This project leverages wildfire data to story-tell. Its core aim is to deliver valuable insights by analyzing both historical and ongoing wildfire incidents. In the era of climate change, there's a growing urgency to monitor and comprehend these occurrences and their wide range of causes, including human error.
As a resident of a town that underwent a town-wide fire evacuation, observing that data as an anomaly in this dashboard was enlightening. During the project's inception, my town was also under a fire-watch warning, with some residents already evacuating. It was reassuring to note that the fire encroaching upon my family's hometown was now under control according to the latest daily data. Ensuring the accuracy and currency of this project remained imperative throughout its development.
- Extract historical and active wildfire data
- Transform & Load the data into a Data Lake
- Provide insights and reports which support data-driven decisions and provide insight into wildfires.
Alberta Historical Wildfire Data
- Open City Data, Canada Active Wildfire data
- Dockerized Mage orchestrator
- Orchestration: Python ETL Pipeline in Mage
- Automated Infrastructure as code: Terraform
- Data Lake: Google Cloud Storage Bucket
- Data Warehouse: BigQuery
- Data transformations & Model building: DBT Cloud
- Reporting & Visualization
- Deploy Mage Pipeline to Google Cloud runner
-
Infrastructure Setup: Terraform to build Cloud Storage and BigQuery resources.
-
Environment: Python, Docker
-
ETL Pipeline:
- Extract data: Open City historical fire data
- Transform data: transform to Pandas Dataframe from various sources (Excel & CSV)
- Load the Data: into Data Lake (GCS) and Data Warehouse (BigQuery)
-
Orchestration: using Mage to orchestrate the ETL pipeline. Running daily for active Wildfires only
-
Containerization & Deployment: Dockerized the ETL pipeline for scalability
-
Data Warehouse: Use DBT perform consistent and stable transformations to build a historical fact table
-
Visualization: I made a Looker Studio Historical Fires Report
-
Automation: using Mage, and DBT to enforce data freshness
-
Deployment: Deployed Pipeline to the cloud with tight security
Simple pipeline of an API loader Loading into Data Warehouse and Data Lake
Mage
: Orchestration
- Historic: A simple column name transformation was used because the data was messy
- Column name erroneously named
"`"
which is an illegal character in BigQuery. - Upon further investigation and referring to the data dictionary, this column should be named
"true_cause"
- Column name erroneously named
Building a model using seed data and wildfire data to a final fact table for historical fire data.

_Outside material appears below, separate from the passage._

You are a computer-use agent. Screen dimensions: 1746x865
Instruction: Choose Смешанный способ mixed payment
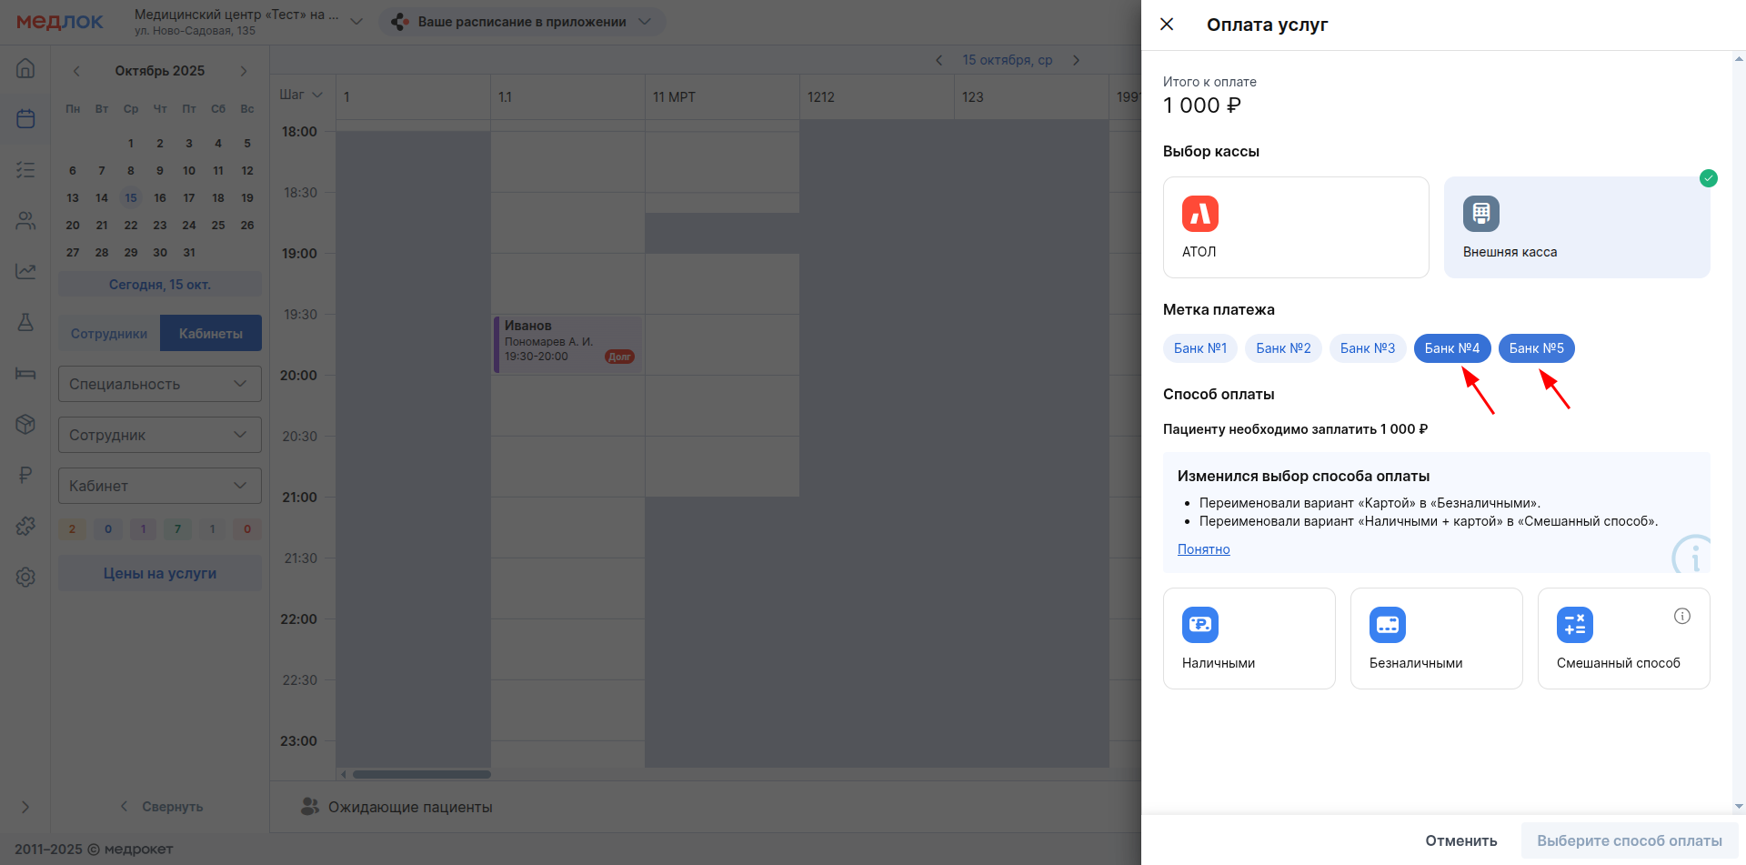pos(1622,639)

DBT applies scalable, scheduled and testable transformations to the data, and jobs to ensure the data is fresh.
- Active Wildfire Outliers:
- Active fires listed that had a date beyond the current date. One record existed which threw off the "most recent fire" analytics
Obtained from Alberta's Open City Data. It was presented as a non-text friendly pseudo-table, so the table had to be reconstructed manually:
- OCR to extract text
- LLMs to process and transform text
- formatted as CSV
- Ultimately ended up not using this, but documentation of steps is important https://open.alberta.ca/publications/fire-weather-index-legend
Constructed a separate table of Fire Number data based on text descriptions found in the data dictionary.
This will be inner-joined with the main table to provide detailed wildfire location names.
Built a table from the stage of control described below to increase interpretability if the data.
Using LookerStudio to have an interactive dashboard with the following filters.
-
- A lot of fires happen each year. which means too many data points to interpret a single graph
-
- Users would be further break down historic fires
-
- Users might want to filter out smaller fires
-
- The current concern might be to quickly drill down to out of control fires
clone the project
giit clone git@github.com:Dada-Tech/wildfires-pipeline.git
- Create an account
- Generate Credentials for service account
- Roles: BigQuery Admin, Storage Admin, Storage Object Admin, Actions Viewer
- Save the key to the /keys, it will be referenced later
- gcloud for CLI operations
- docker: for container orchestration
- terraform for GCP setup
Variables are stored and used from previous steps here in the variables.tf
file
- credentials: Service account json credentials
- project: GCP project name
- bucket_name: GCS bucket name
- BQ_DATASET: BQ dataset name
- region: GCP data region
A simple Dockerfile is used to build a mage container. Ensure your key is saved to ./keys because that will be a local volume mount
docker compose up -d
- Create a dbt account for Cloud use
- Connect to your repo
- Automate via Job creation or CI/CD
- Deploy the pipelines in Mage to Google Cloud Runner using Terraform as shown in this guide.